The study, among other things, takes a look at the most likely explanation—that Ebola’s animal reservoir, fruit bats, could spread the disease in the animal kingdom and to humans through the dense forest that spans 22 countries.
In interview on Wednesday, Ministry of Health (MoH) spokesperson Henry Chimbali said the ministry is aware of the study findings and that they support the ministry’s earlier observations on Malawi’s risk status as regards Ebola.
He said as an addition to the preparedness measures that MoH has already taken which includes designation of six border points as Ebola management centres and screening of passengers from affected countries at entry points, the ministry will also “fast-track certain areas that we thought we may take time and also that gives us direction and quick decision making both in the areas of finance and technical.”
On the issue of uncharted routes, Chimbali said the routes still present as a challenge and the ministry believes it is not only on health matters but perhaps beyond.

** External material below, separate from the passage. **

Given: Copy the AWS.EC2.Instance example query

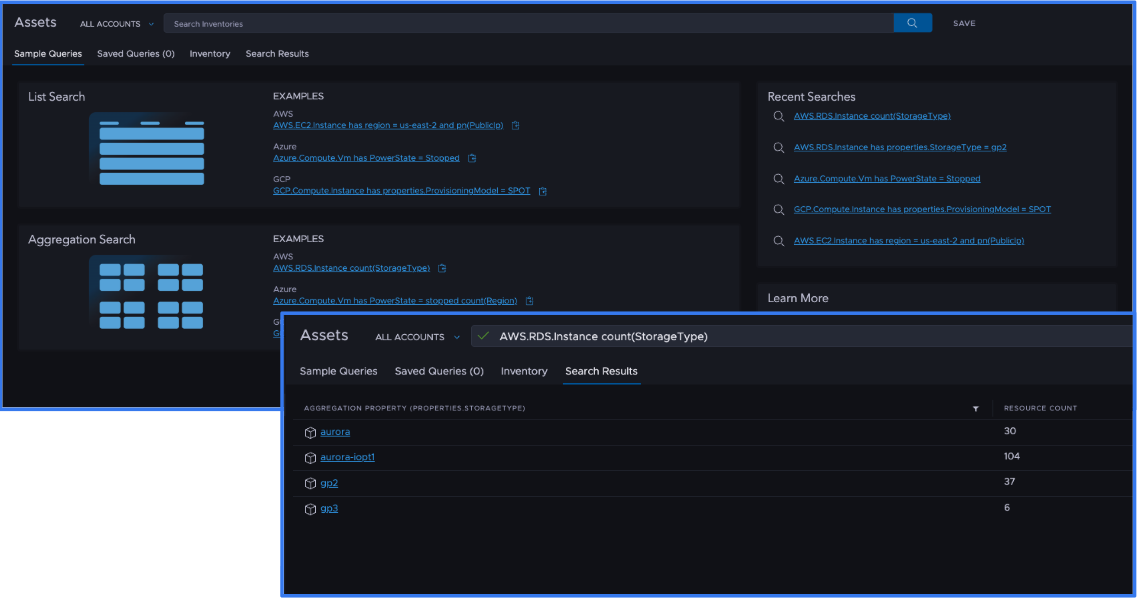Looking at the screenshot, I should click(516, 125).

Minister of Health Jean Kalilani recently told Parliament that government is doing everything possible to ensure that the country is Ebola-free.
She informed the house that her ministry has sent three medical doctors to Democratic Republic of Congo (DRC) for training of trainers in Ebola.
The Malawi Government, through MoH, has since submitted a budget worth K280 million to Treasury for Ebola-related activities, but to date the money is not yet out.